EW: I love your reading of those black pages. That was the work of Tin House designer Jakob Vala. I knew that he worked with a lot of intention around the design elements, but my manuscript didn’t have those pages. I didn’t even think of that as an option.
I got interested in the idea of the magician as this book was coming into focus. I was noticing the magician as an archetype coming up again and again: in Beyoncé’s “Lemonade” video, in Twin Peaks, of course, in tarot, all sorts of places like that magician mural on the wall in Sea-Tac airport that I write about. Oh, and of course, I found that there was that magician with the same name as Carl, the ex-boyfriend I was writing about, so it seemed like something I needed to see through. I went to this—magic conference, festival, convention? I don’t know—Magifest, and became
friends with some magicians. That event is for magicians, not spectators. It’s a craft conference where magicians talk about how they build their effects and what their intentions are around how
they perform misdirection—the psychological effects that are happening. I didn’t go because I cared to know how they did their tricks. I know a little bit now but it doesn’t feel satisfying to take apart a trick and see how it works. It does feel satisfying to think about the ways magic and writing are so related in the ways that the effects are crafted, and everything that goes into creating an experience for the spectator or reader. I liked thinking about the book eventually as a magic show and thinking about misdirection especially.

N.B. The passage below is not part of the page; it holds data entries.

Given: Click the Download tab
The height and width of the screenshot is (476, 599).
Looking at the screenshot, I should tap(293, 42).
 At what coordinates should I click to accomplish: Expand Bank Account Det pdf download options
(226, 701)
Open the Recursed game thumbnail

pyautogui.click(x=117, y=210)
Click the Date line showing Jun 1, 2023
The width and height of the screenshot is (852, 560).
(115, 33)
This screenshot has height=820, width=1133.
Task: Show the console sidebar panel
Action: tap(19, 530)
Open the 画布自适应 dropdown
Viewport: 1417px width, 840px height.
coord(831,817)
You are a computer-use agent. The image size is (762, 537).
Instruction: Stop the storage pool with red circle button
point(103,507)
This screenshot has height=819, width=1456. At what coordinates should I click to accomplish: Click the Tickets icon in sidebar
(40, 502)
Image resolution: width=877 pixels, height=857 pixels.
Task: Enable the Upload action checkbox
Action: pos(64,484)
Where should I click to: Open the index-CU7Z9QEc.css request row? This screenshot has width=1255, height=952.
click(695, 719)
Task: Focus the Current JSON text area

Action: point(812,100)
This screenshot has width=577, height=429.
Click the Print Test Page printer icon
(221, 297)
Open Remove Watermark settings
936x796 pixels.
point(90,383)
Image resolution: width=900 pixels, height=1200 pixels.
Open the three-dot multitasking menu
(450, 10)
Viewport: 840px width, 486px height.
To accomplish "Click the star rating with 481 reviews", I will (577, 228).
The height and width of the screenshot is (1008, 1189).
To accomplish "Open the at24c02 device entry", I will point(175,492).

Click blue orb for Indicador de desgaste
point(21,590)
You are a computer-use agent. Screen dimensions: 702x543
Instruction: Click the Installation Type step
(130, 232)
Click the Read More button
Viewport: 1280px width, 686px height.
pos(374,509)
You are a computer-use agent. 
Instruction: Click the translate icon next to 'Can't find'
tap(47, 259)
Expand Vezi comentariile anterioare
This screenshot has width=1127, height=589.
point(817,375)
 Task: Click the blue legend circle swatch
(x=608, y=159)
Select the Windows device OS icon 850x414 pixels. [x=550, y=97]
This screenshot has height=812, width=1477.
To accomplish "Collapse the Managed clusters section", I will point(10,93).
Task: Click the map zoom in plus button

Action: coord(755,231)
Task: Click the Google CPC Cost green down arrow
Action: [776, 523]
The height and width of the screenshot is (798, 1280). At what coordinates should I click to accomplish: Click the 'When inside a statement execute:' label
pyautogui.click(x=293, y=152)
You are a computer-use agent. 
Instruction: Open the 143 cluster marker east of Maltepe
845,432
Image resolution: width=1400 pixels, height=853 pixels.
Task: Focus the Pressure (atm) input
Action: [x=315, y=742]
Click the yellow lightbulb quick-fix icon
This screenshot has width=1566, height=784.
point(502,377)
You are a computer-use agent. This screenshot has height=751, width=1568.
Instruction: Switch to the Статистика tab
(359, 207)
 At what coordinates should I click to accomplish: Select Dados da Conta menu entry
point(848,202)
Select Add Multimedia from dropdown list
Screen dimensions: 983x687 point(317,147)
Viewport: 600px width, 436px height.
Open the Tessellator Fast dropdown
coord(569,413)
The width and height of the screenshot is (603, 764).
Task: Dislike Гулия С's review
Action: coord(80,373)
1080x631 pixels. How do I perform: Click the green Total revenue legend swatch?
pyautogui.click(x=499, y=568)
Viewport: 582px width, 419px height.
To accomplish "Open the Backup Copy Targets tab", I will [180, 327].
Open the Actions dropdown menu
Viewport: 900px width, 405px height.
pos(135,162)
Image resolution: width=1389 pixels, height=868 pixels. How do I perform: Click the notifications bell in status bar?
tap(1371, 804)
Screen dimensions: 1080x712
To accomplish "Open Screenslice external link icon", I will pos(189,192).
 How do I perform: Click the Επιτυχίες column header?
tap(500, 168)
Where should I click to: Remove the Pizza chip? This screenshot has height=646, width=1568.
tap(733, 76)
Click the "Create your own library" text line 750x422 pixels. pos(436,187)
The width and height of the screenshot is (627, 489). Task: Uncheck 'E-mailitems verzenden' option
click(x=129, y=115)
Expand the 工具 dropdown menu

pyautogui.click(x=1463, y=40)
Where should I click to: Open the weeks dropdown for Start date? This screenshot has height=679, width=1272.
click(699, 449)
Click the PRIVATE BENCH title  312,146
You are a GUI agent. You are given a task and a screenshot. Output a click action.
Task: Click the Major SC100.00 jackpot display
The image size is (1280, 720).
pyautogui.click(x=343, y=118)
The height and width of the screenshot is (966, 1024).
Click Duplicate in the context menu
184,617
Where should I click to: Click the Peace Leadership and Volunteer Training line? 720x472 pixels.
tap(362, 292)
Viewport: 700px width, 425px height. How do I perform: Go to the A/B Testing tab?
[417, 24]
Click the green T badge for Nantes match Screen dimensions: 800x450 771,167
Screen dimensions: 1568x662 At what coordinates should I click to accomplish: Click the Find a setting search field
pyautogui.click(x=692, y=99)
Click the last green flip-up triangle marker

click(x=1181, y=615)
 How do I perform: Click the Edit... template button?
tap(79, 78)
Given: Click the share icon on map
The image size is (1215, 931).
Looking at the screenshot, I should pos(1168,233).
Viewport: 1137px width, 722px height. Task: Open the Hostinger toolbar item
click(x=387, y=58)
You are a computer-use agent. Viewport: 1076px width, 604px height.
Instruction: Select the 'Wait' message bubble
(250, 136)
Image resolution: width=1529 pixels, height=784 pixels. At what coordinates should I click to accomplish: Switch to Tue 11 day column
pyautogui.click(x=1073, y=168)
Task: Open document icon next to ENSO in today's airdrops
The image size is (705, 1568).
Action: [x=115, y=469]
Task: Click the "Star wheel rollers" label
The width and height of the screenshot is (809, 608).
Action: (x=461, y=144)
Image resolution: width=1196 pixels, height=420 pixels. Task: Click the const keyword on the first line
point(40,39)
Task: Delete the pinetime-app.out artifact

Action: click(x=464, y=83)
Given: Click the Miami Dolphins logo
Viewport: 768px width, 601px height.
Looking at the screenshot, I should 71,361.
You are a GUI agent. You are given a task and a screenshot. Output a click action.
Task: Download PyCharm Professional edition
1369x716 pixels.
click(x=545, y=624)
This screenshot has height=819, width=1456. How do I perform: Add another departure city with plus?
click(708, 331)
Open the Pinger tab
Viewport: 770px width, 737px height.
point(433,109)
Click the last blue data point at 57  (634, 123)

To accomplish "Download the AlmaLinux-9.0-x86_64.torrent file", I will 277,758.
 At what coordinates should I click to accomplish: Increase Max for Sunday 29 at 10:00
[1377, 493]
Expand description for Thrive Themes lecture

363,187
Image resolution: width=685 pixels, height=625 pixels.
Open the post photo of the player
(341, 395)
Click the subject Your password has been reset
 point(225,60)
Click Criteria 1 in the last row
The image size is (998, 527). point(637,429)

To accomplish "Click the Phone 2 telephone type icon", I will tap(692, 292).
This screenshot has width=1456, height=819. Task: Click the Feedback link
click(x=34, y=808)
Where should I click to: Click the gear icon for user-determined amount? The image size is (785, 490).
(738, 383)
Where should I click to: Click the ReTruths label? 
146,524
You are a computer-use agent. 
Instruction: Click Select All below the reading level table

I knew that things had been happening that I wasn’t paying attention to because I was captivated by certain elements of the performance and I wanted to do that too with White Magic. I wanted to give the reader something simple, a breakup, something mundane, and also offer the reader some of the same things I’ve been writing about in the past with my ancestry and the history of the Cascade people. Of course the book is about those things but I wanted something else to be happening that was away from the readers’ view but that they would still experience, and realize at the end that something had happened to them.